## WRITTEN EXERCISE
List every line below that contains the word "chart", matching case exactly.

☆ ☆ ☆ ☆

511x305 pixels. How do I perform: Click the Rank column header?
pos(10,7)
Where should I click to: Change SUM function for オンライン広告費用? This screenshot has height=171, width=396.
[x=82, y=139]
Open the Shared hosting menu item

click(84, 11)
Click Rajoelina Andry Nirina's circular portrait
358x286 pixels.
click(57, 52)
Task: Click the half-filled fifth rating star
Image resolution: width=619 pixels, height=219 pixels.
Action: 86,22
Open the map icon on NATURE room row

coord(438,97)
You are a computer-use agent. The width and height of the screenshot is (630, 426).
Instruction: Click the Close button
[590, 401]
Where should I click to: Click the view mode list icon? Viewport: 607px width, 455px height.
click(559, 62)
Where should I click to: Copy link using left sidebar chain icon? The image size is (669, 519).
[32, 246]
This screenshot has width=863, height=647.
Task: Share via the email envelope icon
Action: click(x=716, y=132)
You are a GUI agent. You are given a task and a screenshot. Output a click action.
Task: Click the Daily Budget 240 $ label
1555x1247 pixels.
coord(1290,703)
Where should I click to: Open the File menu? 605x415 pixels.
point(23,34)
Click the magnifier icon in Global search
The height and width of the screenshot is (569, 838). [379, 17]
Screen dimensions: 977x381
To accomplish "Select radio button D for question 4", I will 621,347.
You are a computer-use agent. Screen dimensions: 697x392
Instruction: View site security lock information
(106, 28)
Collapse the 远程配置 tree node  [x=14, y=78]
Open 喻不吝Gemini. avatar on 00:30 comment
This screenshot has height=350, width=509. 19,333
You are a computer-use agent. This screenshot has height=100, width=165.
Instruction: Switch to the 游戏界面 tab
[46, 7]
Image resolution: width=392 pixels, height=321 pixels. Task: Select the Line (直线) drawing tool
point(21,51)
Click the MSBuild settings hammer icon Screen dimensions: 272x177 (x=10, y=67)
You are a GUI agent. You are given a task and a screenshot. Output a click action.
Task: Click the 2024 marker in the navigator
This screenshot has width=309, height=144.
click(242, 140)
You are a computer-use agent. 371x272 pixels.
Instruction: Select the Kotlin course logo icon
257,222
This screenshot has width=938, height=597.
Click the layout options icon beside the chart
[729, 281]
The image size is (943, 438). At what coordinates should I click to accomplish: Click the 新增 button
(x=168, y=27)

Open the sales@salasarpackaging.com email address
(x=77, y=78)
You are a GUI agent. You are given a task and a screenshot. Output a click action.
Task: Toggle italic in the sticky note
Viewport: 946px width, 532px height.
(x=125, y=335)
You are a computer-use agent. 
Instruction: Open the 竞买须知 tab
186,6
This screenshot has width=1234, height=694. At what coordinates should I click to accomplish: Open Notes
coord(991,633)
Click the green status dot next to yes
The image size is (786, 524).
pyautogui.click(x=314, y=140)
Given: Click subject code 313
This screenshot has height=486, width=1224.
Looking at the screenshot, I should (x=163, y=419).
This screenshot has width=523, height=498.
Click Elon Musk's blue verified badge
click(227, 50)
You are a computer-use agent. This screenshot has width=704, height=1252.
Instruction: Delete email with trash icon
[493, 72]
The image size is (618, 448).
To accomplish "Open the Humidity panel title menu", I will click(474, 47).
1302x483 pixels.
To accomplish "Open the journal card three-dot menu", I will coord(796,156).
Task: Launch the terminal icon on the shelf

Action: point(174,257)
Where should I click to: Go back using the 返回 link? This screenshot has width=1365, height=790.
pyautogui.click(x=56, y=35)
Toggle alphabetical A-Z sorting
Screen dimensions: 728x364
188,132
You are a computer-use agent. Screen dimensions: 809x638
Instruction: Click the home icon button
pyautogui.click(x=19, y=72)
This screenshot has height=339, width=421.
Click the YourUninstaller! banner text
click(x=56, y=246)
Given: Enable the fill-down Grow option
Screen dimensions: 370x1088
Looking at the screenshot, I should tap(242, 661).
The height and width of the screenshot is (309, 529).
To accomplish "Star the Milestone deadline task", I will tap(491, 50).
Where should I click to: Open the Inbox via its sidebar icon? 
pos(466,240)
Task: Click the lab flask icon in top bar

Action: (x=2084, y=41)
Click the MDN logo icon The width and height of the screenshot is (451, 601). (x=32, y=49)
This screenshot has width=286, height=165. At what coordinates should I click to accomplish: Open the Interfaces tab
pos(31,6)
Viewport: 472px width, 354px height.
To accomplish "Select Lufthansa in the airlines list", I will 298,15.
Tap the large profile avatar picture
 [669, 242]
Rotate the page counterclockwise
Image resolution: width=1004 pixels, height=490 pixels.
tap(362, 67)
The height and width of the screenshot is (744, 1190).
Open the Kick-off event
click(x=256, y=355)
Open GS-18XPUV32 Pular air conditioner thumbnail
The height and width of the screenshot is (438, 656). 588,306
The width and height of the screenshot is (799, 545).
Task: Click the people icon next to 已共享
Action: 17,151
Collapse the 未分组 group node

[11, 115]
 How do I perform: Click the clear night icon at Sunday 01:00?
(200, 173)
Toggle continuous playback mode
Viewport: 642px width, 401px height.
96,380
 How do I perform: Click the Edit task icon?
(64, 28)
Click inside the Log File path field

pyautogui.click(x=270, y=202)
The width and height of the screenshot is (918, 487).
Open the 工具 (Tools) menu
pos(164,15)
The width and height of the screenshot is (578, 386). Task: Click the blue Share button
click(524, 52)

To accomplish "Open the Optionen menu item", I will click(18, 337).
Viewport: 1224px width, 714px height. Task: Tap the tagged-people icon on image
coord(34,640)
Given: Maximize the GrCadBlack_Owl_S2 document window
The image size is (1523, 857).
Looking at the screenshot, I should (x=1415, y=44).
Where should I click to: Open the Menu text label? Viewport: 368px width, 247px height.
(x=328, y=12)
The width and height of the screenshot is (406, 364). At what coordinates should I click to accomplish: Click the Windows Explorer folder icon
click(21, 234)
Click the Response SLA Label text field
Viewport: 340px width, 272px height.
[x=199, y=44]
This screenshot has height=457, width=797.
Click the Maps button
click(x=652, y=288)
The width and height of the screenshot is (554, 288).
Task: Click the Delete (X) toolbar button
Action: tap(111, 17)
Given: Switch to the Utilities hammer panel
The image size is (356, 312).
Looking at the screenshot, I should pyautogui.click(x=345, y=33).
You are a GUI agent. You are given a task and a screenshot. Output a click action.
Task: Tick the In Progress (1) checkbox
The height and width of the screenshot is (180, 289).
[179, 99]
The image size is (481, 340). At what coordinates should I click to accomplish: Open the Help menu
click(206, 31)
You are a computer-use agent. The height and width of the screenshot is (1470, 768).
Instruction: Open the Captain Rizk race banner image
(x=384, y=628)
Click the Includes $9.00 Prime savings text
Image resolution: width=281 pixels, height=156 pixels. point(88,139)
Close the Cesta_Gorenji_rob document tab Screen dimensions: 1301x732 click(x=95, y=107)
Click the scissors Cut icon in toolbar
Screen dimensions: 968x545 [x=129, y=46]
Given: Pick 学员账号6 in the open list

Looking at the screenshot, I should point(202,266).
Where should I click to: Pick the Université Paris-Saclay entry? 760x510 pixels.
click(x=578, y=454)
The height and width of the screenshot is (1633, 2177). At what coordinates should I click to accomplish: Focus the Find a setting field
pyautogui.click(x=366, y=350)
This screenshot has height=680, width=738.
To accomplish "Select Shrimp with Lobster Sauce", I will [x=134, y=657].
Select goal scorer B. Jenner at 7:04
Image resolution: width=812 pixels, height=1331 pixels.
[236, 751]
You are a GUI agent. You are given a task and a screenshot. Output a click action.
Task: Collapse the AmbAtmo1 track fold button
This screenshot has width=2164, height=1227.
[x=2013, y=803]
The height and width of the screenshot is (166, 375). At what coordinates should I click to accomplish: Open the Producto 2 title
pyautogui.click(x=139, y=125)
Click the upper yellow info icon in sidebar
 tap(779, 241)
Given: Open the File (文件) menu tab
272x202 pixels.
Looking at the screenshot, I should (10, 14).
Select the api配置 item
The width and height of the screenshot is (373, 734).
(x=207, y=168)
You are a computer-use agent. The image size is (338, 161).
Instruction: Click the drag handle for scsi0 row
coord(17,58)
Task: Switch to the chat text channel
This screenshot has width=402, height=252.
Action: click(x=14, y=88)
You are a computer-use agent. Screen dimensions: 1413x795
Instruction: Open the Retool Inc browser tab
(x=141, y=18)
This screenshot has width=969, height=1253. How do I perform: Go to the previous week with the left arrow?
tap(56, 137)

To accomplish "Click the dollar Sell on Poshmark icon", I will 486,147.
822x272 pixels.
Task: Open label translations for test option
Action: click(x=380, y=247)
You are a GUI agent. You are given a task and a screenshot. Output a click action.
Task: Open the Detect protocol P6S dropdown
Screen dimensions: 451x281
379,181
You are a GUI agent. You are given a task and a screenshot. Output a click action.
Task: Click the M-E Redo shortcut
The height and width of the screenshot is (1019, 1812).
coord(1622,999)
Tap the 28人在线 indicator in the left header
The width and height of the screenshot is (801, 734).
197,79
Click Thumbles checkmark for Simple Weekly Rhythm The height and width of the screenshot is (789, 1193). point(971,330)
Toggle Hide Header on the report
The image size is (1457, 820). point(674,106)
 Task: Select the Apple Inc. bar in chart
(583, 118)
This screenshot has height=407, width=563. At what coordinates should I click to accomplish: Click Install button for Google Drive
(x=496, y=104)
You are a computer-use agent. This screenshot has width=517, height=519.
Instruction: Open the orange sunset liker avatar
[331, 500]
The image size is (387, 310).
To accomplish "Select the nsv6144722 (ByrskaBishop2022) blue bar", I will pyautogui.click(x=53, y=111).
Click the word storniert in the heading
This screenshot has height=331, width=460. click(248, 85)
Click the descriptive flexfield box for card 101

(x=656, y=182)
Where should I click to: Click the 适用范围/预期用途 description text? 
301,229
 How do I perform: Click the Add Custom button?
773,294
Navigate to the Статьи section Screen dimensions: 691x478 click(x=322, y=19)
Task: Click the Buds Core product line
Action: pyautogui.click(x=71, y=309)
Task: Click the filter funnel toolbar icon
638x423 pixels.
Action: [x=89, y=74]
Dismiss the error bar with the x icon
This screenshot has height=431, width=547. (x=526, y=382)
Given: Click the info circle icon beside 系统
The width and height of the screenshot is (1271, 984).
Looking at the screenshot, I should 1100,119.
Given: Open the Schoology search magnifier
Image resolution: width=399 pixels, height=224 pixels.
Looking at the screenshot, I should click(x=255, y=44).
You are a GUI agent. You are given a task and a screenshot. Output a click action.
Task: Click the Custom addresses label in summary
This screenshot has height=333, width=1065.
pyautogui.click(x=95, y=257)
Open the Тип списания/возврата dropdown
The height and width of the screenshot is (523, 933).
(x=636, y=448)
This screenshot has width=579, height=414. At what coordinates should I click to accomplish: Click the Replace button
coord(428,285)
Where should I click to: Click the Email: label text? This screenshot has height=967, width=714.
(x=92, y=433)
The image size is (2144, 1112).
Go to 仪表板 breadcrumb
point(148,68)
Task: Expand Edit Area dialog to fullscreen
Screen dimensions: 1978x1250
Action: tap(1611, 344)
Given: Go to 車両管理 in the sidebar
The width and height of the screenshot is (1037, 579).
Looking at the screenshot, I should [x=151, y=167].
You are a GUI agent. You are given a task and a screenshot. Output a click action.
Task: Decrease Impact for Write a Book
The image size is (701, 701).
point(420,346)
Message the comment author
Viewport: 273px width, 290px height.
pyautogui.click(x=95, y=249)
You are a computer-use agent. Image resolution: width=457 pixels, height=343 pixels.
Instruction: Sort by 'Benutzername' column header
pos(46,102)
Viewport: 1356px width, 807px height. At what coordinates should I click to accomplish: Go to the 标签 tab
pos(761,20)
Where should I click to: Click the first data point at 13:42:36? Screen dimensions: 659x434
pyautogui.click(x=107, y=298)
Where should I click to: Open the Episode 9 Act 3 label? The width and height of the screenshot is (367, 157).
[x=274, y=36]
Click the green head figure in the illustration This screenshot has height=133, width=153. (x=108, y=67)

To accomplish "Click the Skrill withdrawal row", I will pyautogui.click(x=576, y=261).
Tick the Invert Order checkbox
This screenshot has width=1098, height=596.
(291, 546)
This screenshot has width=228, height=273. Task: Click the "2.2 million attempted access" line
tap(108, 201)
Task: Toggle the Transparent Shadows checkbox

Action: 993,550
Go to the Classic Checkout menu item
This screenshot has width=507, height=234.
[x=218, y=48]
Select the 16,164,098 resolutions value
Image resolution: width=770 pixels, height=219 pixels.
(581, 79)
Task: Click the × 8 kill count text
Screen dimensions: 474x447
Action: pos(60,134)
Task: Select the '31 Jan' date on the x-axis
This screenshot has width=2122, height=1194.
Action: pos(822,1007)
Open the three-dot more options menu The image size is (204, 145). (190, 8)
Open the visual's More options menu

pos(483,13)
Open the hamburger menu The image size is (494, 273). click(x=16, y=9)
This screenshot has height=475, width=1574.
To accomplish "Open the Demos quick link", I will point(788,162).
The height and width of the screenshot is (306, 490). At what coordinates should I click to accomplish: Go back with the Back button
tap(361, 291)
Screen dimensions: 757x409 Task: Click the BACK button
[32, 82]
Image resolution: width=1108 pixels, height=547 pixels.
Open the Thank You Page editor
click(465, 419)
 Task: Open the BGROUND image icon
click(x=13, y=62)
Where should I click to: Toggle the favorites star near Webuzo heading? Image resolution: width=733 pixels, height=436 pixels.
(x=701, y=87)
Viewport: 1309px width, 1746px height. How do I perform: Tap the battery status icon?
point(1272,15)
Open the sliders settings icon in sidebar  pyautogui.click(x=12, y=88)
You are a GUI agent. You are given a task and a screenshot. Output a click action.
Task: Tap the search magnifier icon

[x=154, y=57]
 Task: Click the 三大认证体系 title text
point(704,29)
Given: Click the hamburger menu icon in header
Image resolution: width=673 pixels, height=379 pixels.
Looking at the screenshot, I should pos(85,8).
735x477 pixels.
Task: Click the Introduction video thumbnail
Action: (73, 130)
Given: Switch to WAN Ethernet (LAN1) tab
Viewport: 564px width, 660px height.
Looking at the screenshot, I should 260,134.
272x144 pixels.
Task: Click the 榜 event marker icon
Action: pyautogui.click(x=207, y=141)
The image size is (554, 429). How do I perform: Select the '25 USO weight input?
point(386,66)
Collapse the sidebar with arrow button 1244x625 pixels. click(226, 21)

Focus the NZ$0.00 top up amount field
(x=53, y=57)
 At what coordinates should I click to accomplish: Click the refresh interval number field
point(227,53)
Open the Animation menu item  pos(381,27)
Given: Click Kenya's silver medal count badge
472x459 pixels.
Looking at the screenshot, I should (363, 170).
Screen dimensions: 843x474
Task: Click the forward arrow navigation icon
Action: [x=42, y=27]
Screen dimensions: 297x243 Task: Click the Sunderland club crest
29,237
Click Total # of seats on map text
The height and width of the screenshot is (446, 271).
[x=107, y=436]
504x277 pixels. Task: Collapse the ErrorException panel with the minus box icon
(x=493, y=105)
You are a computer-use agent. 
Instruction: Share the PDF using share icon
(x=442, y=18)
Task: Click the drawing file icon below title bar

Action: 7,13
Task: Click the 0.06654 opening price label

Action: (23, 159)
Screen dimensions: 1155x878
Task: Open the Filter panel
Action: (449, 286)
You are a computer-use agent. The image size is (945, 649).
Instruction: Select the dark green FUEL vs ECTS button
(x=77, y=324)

☆ ☆ ☆ ☆

## SOLUTION
Click the layout options icon beside the chart
 Task: Select the Apple Inc. bar in chart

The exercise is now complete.